• ABOUT THIS EXERCISE:
Extend the press release about North Hempstead's bottle cap recycling program, continuing after its final sentence.

• EXCERPTED TEXT:
Start of Block
For Immediate Release                                                                                                    Media Contacts: Collin Nash and Sid Nathan
Nov. 15, 2010                                                                                                                                                                      (516) 869-7794

North Hempstead Partners With Cosmetic Giant, Participating Town School Districts to Launch Innovative Program to Recycle Plastic Bottle Caps

North Hempstead, NY—The Town of North Hempstead last week earned the distinction as the first municipality in the State to collaborate with the private sector on a plastic bottle cap recycling initiative when Supervisor Jon Kaiman and the Town Board joined with representatives from Estee Lauder to launch the innovative program

Dubbed “Caps Back” For Recycling, the unique re-use program will be jointly conducted by the cosmetic giant’s Aveda division which developed a process to recycle old caps into new ones for use on its line of lotions and shampoos.

The bottle caps will be collected by students in nine of the Town’s eleven school districts now participating in the award winning School Recycling Partnership Program. The Town has provided all nine districts with clear plastic receptacles and has committed to collecting the contents.

“I’m proud to partner with all these schools and this forward-thinking company to help make this world a little cleaner,” supervisor Kaiman said at the late-morning Town Hall press briefing. “We want to teach our young people to recycle because we know they will become lifelong stewards of the environment and as such teach their children and their children’s children.”

With more than 30,000 students in nine of the Town’s 11 school districts participating in the School Recycling Partnership program—winner of the 2009 New York State Environmental Excellence Award—since it was launched almost four years ago, an estimated 800 tons of paper, 175 tons of comingles and about 40 tons of electronic waste has been collected.
End of Block
• SOURCE DATA:
Start of Block
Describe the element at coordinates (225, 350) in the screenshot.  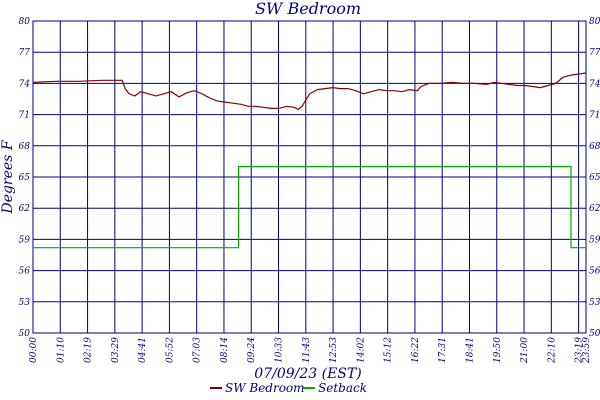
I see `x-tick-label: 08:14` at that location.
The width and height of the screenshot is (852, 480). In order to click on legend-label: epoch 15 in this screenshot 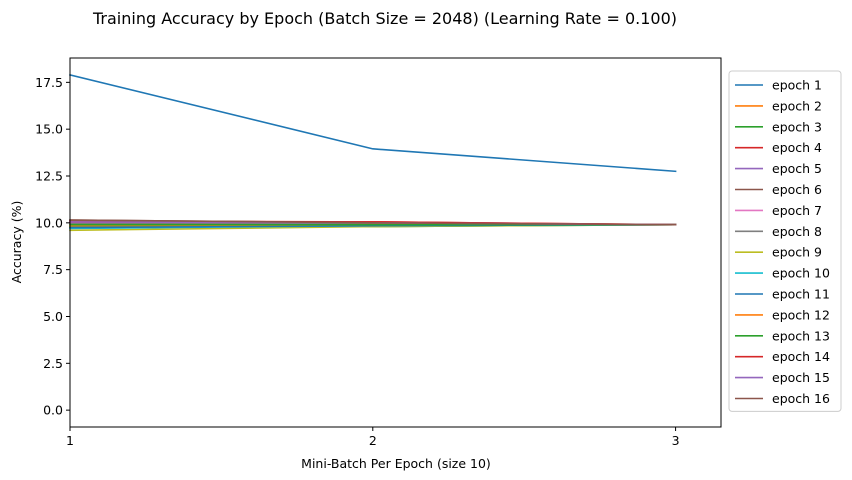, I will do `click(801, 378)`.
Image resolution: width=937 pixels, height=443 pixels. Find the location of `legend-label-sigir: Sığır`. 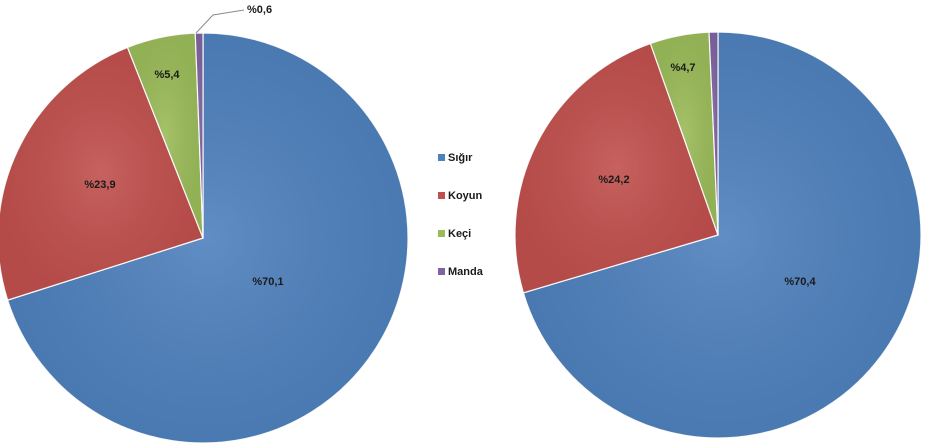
End of Block
• TASK RESPONSE:
“This is a great day in the Town of North Hempstead,” John Delfausse, Estee Lauder’s Chief Environmental Officer and Vice President of Global Package Development told the gathering of town officials, school superintendents and environmental advocates. “It’s groundbreaking what you are doing. I can’t tell you how important this is getting the kids involved.”

Launched in April of 2009, a second component of the School Recycling Partnership Program—there are seven all told including a recycling video and art competition, composting and electronic waste collection—the “Weighing In” program was adopted by all nine participating schools.

Under “Weighing In” the schools are supplied with an industrial scale, allowing the students to track the amount of paper recycled using a monthly chart. Students then log in the data each time they do the recycling collection. At the end of the month, students announce the amount of paper that was recycled and the environmental benefit derived from their recycling efforts.

Aveda is the first company in the nation to reuse plastic bottle caps. And North Hempstead’s partnership with Aveda makes it the first New York State municipality to recycle bottle caps.

“We take our caps off to the Town of North Hempstead,” said Maureen Dolan Murphy, Executive Program Manager for Citizens Campaign for the Environment. “There is no better teacher than hands on involvement when it comes to grooming young people to become environmentally conscious. This is a very exciting program.”

Supervisor Jon Kaiman thanked all the participating school districts for their continued partnership in helping to protect North Hempstead’s environment. The participating school districts are Carle Place, East Williston, Great Neck, Herricks, Manhasset, New Hyde Park, Port Washington, Sewanhaka, and Westbury.


Students around North Hempstead are eager to participate in the newest addition to the School Recycling Partnership Program - “Caps Back” For Recycling.

Supervisor Jon Kaiman and Councilwoman Maria-Christina Poons speak to students at Great Neck North Middle School on the importance of recycling.